# The data:
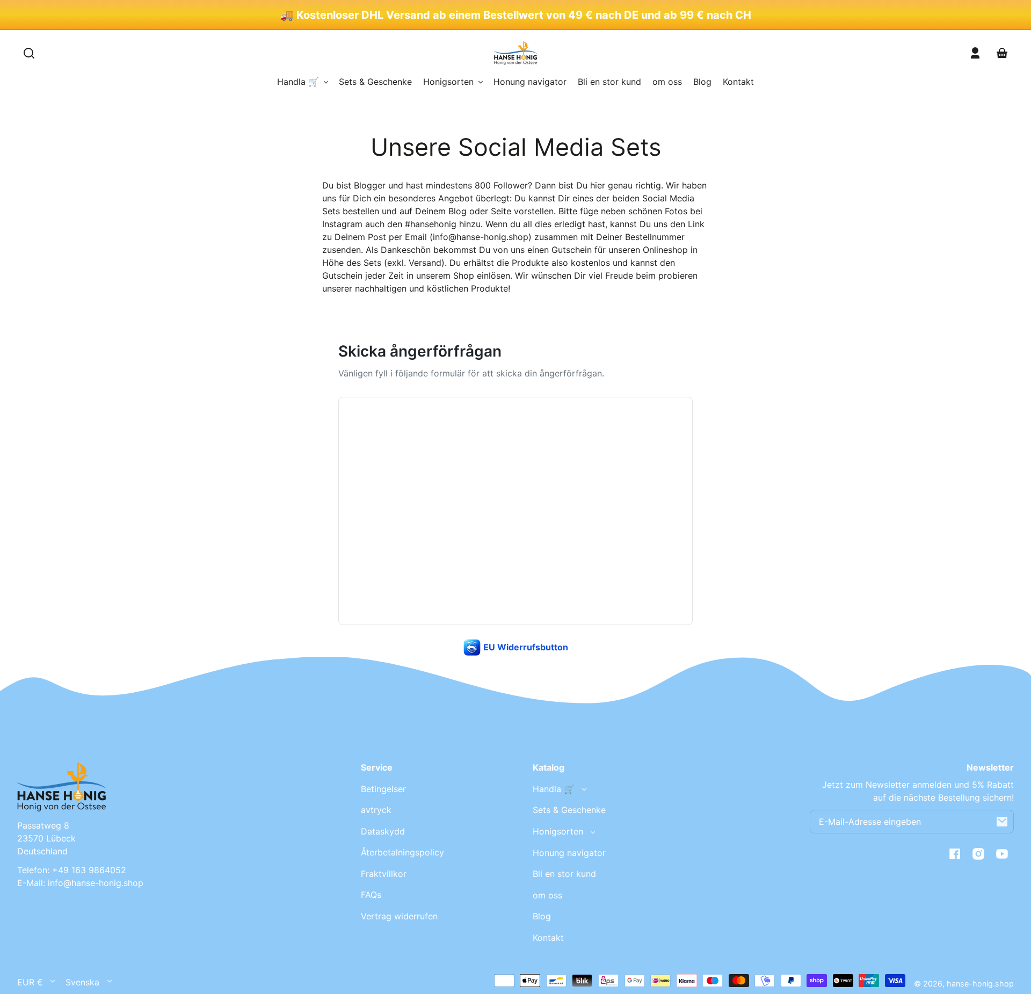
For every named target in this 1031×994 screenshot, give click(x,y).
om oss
==
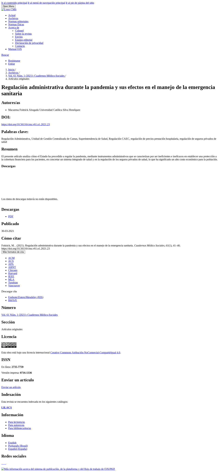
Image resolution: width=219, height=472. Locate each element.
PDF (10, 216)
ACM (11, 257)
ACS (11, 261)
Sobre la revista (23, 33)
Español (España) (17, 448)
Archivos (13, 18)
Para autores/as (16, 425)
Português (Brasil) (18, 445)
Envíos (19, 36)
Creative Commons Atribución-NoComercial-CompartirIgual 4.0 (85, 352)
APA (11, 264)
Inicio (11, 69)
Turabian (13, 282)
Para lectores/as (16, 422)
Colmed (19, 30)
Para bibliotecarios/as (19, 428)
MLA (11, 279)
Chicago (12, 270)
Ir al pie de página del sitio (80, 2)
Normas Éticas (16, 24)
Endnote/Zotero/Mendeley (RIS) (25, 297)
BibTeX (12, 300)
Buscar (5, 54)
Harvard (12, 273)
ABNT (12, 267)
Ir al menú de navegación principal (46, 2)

# Required task:
Print everything from the line containing "Chicago (12, 270)" down to the line containing "Ir al menú de navegación principal (46, 2)", reproducing those lines without any change.

# Output of the exercise:
Chicago (12, 270)
Ir al pie de página del sitio (80, 2)
Normas Éticas (16, 24)
Endnote/Zotero/Mendeley (RIS) (25, 297)
BibTeX (12, 300)
Buscar (5, 54)
Harvard (12, 273)
ABNT (12, 267)
Ir al menú de navegación principal (46, 2)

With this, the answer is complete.